:: Available data

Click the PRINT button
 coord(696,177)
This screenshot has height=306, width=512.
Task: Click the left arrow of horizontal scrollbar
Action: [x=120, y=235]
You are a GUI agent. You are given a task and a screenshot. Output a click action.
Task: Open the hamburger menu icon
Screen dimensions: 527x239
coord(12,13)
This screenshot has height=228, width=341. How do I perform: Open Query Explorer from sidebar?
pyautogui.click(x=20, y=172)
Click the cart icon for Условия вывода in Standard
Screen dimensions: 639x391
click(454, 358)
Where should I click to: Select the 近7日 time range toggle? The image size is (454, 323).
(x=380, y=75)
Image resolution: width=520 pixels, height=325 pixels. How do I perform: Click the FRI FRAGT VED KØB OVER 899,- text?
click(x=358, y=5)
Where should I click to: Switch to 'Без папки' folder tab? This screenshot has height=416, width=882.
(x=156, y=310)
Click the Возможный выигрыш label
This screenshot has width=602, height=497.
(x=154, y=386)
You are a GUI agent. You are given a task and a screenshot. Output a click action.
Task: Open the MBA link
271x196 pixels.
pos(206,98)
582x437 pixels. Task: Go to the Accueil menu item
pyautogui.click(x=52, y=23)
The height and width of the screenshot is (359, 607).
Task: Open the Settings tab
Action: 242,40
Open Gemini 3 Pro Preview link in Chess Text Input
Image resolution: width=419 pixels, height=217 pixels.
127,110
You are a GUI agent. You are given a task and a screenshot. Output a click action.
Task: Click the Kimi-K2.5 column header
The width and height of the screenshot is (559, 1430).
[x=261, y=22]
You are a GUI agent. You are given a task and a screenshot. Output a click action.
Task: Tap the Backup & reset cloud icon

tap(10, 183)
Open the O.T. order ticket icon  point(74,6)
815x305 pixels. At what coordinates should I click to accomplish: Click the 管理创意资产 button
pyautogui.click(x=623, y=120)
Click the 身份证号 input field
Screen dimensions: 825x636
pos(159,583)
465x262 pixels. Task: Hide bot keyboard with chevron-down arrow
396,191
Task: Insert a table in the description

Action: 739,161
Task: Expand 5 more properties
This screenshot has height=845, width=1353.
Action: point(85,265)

::::

§ Task to carry out: Set down every entry exactly as given.

§ Solved problem:
Click the PRINT button
 coord(696,177)
This screenshot has height=306, width=512.
Task: Click the left arrow of horizontal scrollbar
Action: [x=120, y=235]
You are a GUI agent. You are given a task and a screenshot. Output a click action.
Task: Open the hamburger menu icon
Screen dimensions: 527x239
coord(12,13)
This screenshot has height=228, width=341. How do I perform: Open Query Explorer from sidebar?
pyautogui.click(x=20, y=172)
Click the cart icon for Условия вывода in Standard
Screen dimensions: 639x391
click(454, 358)
Where should I click to: Select the 近7日 time range toggle? The image size is (454, 323).
(x=380, y=75)
Image resolution: width=520 pixels, height=325 pixels. How do I perform: Click the FRI FRAGT VED KØB OVER 899,- text?
click(x=358, y=5)
Where should I click to: Switch to 'Без папки' folder tab? This screenshot has height=416, width=882.
(x=156, y=310)
Click the Возможный выигрыш label
This screenshot has width=602, height=497.
(x=154, y=386)
You are a GUI agent. You are given a task and a screenshot. Output a click action.
Task: Open the MBA link
271x196 pixels.
pos(206,98)
582x437 pixels. Task: Go to the Accueil menu item
pyautogui.click(x=52, y=23)
The height and width of the screenshot is (359, 607).
Task: Open the Settings tab
Action: 242,40
Open Gemini 3 Pro Preview link in Chess Text Input
Image resolution: width=419 pixels, height=217 pixels.
127,110
You are a GUI agent. You are given a task and a screenshot. Output a click action.
Task: Click the Kimi-K2.5 column header
The width and height of the screenshot is (559, 1430).
[x=261, y=22]
You are a GUI agent. You are given a task and a screenshot. Output a click action.
Task: Tap the Backup & reset cloud icon

tap(10, 183)
Open the O.T. order ticket icon  point(74,6)
815x305 pixels. At what coordinates should I click to accomplish: Click the 管理创意资产 button
pyautogui.click(x=623, y=120)
Click the 身份证号 input field
Screen dimensions: 825x636
pos(159,583)
465x262 pixels. Task: Hide bot keyboard with chevron-down arrow
396,191
Task: Insert a table in the description

Action: 739,161
Task: Expand 5 more properties
This screenshot has height=845, width=1353.
Action: point(85,265)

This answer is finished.